[SPIKE] Section-level topic relevance score
Closed, ResolvedPublic
Actions

Assigned To

Authored By

	mfossati
	Sep 22 2022, 2:34 PM

Description

Goal

To enable ranking of section topics at the section level.

Definition

Section-level topic relevance is a score that measures to what extent a given section topic helps summarize and understand the content of a given section text in a Wikipedia article.

Proposal 1

Build on top of the article-level one, computed in a cross-wiki fashion as per T314863: [SPIKE] Section topics article-level relevance score's proposal and implemented as per T314863#8208535.
This requires a large adaptation of the current logic: we need machine-learned section alignments to compute the topic frequency across Wikis.

Caveats

The following points were raised by @matthiasmullie :

Machine-learning section alignment might still not be good enough: it is quite realistic that some of the most relevant topics for a page already appear in the leading paragraph (and will continue to be discussed intensively in other sections, where we will no longer be able to pick up on them), and it is quite realistic that this would be true for many other wikis as well - so even if we manage to accurately align sections, we may still not be able to find the topic in any of the wikis (because in all/most of them, it was already linked only once, earlier in the page)

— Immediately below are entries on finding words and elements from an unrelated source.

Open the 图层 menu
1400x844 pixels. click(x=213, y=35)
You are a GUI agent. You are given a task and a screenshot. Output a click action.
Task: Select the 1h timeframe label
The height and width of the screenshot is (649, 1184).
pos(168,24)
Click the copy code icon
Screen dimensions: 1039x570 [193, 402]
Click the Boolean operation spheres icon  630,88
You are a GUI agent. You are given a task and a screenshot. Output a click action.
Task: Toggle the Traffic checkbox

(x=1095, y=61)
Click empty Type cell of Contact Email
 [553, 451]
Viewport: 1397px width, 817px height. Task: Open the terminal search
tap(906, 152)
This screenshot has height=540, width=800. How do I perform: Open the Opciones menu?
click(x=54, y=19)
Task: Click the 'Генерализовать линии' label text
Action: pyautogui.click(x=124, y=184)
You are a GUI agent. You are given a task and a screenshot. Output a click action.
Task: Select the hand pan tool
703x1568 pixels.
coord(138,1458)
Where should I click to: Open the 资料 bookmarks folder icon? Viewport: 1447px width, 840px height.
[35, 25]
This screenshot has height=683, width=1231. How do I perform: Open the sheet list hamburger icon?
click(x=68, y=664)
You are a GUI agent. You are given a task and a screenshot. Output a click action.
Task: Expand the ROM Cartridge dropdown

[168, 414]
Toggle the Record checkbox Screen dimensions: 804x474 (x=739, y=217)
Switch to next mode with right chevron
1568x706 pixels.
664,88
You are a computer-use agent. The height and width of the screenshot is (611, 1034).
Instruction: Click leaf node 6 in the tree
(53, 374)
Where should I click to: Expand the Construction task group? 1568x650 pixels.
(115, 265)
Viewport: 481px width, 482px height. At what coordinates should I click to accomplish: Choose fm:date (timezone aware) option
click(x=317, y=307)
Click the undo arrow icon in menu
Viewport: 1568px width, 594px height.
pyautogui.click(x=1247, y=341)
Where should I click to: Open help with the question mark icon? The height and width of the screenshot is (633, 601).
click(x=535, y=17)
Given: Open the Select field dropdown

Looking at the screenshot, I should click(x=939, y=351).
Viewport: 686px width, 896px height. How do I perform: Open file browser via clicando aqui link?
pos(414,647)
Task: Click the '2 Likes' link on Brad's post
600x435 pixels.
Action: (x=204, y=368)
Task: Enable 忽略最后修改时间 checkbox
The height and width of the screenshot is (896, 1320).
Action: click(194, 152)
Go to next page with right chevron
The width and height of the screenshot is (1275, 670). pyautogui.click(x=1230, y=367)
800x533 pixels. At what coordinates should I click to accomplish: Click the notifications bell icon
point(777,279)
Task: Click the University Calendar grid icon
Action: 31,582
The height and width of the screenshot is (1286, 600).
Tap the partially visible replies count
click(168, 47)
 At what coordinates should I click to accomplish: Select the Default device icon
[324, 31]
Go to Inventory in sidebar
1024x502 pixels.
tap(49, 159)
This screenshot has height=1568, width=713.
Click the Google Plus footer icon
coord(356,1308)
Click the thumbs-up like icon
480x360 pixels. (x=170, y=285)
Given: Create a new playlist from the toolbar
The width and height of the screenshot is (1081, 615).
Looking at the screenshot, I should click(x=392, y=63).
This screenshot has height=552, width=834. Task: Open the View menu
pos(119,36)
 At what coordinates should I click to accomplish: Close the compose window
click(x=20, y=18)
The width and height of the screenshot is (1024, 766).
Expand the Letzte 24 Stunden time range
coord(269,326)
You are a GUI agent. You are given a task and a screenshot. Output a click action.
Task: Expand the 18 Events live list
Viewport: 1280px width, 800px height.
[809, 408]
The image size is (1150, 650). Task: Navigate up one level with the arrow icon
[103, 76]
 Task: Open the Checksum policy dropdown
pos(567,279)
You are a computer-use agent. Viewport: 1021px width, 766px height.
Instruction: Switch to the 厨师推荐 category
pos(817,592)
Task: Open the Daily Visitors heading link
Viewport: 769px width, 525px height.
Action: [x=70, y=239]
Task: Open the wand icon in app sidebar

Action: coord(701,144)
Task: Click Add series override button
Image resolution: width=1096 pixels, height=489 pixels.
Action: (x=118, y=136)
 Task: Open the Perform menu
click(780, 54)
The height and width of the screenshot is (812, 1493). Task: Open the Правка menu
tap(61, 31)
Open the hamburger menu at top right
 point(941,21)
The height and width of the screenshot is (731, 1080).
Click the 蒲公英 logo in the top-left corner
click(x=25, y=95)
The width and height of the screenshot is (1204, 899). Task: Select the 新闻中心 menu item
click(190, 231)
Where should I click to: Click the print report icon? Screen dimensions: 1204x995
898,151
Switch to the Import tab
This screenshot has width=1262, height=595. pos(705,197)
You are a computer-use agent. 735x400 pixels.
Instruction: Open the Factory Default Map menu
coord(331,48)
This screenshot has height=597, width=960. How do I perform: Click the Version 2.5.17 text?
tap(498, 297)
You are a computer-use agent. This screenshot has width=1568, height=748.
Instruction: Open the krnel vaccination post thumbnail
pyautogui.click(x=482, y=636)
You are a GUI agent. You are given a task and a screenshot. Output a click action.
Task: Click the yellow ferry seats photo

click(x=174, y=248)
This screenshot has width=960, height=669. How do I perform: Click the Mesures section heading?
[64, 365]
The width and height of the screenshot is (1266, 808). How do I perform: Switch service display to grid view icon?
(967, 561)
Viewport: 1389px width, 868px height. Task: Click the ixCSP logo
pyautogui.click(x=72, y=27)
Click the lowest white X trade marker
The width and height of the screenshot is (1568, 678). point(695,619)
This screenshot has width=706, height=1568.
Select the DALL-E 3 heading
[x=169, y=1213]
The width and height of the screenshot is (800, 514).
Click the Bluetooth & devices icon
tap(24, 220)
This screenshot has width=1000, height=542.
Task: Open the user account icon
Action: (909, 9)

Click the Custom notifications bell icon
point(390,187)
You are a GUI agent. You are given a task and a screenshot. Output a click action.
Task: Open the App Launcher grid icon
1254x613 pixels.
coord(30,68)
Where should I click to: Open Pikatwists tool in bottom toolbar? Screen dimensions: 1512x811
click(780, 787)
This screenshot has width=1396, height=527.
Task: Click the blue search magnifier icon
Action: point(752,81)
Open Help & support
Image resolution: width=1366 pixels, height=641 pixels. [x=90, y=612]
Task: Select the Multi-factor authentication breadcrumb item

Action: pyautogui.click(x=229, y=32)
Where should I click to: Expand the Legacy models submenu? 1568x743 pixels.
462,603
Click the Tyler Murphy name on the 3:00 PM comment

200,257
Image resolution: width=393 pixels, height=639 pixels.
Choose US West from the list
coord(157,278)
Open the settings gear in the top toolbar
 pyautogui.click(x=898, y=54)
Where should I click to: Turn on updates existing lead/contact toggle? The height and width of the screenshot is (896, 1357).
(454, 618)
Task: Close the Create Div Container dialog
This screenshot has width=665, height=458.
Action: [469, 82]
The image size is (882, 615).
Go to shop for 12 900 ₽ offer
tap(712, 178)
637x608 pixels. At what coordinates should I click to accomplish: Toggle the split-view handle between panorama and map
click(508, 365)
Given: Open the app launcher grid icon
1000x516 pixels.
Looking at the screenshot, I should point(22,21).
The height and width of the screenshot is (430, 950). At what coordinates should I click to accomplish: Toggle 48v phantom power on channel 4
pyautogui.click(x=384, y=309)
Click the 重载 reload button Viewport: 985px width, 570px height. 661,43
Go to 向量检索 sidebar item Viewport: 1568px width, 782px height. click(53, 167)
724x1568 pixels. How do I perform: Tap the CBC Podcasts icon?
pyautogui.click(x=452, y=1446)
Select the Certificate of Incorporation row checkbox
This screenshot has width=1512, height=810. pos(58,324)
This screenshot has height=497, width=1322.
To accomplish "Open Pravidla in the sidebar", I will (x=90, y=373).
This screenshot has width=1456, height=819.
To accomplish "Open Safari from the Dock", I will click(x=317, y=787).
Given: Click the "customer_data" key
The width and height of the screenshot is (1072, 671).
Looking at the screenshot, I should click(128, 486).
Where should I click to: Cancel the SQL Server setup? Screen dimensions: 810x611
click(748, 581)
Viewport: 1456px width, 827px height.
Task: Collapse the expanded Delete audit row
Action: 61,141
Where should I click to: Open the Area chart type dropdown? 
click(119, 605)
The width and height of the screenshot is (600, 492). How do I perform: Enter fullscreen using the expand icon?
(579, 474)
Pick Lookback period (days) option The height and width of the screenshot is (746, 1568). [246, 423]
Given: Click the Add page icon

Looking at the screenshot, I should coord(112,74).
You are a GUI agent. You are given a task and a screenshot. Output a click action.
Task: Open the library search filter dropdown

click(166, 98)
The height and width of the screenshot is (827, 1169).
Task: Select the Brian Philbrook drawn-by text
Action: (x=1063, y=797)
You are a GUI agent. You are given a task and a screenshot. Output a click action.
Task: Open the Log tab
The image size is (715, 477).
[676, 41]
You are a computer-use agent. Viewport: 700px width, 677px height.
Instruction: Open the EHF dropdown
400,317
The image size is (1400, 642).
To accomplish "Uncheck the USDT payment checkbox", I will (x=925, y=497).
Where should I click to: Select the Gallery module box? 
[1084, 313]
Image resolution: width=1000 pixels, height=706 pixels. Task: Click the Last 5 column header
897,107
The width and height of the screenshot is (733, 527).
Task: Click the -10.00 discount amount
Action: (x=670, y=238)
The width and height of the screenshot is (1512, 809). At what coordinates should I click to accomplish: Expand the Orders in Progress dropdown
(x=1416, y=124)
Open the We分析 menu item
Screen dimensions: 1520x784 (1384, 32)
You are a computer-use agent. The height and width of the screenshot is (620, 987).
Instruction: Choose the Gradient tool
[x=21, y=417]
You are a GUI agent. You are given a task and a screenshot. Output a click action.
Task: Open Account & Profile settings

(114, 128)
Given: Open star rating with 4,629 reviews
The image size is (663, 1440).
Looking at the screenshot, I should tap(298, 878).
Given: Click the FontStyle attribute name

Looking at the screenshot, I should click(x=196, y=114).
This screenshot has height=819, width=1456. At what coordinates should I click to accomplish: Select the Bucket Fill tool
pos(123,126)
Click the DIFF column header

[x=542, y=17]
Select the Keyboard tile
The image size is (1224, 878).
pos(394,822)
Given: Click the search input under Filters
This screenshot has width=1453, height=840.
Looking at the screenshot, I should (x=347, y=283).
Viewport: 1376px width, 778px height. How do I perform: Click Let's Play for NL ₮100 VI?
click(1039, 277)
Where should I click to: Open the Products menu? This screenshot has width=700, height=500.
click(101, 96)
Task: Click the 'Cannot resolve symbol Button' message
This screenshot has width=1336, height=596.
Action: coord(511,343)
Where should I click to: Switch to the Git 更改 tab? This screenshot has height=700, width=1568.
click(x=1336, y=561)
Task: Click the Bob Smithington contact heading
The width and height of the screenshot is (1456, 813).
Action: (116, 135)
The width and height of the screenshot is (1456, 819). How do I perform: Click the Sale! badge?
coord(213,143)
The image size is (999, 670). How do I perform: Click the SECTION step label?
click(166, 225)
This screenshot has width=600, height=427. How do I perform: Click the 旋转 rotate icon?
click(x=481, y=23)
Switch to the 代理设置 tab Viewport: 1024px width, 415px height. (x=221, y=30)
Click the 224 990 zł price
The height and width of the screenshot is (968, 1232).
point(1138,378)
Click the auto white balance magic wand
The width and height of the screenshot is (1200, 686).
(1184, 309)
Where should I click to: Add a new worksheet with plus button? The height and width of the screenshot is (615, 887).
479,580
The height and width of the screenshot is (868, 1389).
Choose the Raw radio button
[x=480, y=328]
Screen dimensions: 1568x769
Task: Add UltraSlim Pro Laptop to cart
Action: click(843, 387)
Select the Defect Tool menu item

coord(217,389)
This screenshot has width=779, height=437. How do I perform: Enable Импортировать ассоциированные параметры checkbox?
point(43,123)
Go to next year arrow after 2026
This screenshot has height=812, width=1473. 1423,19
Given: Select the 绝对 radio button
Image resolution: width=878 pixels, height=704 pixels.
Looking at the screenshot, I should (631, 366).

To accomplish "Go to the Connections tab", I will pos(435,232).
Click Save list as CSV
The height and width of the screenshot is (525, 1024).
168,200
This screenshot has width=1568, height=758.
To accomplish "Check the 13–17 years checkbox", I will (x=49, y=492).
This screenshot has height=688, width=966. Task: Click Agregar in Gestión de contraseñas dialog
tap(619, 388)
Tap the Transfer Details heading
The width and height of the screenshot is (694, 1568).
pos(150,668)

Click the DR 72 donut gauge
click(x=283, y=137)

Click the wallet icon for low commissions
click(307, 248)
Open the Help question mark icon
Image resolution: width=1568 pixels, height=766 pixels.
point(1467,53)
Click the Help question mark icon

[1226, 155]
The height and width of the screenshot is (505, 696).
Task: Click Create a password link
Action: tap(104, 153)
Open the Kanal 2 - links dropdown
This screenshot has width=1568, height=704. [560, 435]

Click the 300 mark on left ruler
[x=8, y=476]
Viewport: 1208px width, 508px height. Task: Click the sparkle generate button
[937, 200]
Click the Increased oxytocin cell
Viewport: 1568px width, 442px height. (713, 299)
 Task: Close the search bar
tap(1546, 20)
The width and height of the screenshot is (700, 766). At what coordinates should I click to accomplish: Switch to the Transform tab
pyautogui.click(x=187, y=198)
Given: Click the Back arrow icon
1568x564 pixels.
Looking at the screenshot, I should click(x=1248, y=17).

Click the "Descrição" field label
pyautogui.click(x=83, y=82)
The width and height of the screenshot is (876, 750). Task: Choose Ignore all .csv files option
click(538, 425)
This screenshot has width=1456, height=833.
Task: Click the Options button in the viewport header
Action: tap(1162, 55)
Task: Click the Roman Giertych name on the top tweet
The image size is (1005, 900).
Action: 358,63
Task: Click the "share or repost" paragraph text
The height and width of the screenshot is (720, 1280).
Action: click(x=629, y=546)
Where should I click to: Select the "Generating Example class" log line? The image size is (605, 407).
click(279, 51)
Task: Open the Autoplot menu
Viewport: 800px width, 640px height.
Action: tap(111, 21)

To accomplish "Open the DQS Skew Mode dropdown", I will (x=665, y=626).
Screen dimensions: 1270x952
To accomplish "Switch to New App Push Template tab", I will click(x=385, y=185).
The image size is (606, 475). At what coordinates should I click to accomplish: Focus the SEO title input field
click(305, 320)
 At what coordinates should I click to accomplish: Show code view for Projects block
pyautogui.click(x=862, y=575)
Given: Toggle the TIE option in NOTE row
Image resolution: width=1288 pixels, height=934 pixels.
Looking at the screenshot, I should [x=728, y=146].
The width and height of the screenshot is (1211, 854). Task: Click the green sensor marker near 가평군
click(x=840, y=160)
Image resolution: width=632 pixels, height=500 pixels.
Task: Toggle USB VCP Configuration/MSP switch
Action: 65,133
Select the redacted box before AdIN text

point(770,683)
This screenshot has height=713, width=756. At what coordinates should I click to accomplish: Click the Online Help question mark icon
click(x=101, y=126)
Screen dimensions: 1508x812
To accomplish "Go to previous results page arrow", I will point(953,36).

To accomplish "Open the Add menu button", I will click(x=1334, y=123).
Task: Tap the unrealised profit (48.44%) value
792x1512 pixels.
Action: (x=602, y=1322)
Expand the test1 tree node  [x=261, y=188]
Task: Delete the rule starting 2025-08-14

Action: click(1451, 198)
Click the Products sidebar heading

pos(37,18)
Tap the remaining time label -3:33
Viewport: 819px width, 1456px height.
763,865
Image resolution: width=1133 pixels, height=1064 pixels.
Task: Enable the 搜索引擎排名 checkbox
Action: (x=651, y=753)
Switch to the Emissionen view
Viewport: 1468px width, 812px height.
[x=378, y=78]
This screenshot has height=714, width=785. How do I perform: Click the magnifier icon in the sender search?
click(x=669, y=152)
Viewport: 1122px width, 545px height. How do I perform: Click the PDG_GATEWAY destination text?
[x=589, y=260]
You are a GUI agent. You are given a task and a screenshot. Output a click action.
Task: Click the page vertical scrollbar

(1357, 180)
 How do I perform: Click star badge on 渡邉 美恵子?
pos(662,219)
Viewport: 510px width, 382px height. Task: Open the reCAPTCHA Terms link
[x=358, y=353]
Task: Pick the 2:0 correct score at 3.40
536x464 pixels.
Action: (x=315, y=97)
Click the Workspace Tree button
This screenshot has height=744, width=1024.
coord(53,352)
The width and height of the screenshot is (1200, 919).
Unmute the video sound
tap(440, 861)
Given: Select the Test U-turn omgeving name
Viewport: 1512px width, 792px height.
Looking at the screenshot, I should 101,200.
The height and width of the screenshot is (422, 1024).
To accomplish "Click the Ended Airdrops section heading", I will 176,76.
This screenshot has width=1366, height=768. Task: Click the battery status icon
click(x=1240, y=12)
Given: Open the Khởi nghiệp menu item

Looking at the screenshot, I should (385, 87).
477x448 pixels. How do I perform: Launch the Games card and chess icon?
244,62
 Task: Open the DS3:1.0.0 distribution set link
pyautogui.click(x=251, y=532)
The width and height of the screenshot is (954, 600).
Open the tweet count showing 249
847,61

It’s also quite plausible that aligning sections only gets us that far. In wikis with fewer coverage/detail, we may not be able to find a matching section (because that content isn’t there, or just a minor snippet within a larger other section)

If the above doesn’t work out, we’d have to start to figure out actual (re)occurrences of a topic within a full article. String matching likely won’t cut it, so some form of language processing may be needed - which is essentially what we intended to avoid in the first place by going with links-based topic identification.

Proposal 2

Compute the topic frequency within the same wiki, pretty much as we do with the IDF component.
This requires a small adaptation of the current logic.

Caveats

The score is potentially biased.
See the following discussion with @matthiasmullie:

a “topic” is extracted based on links, which (per wiki guidelines) only appear once. As such, I wonder how reliable the frequency (never more than 1, for any topic mentioned) is

Currently a given topic may appear more than once in a given page, due to links occurring in templates, typically infoboxes. This is something that we plan to filter as per T318092: [M] Exclude certain sections from having topics in the section topics pipeline, but we may want to revert this decision.
Are we sure the guideline is actually enforced on all Wikipedias? From my manual checks on en, fr, it, pt, and es it looks so, but is that something that we can reliably check?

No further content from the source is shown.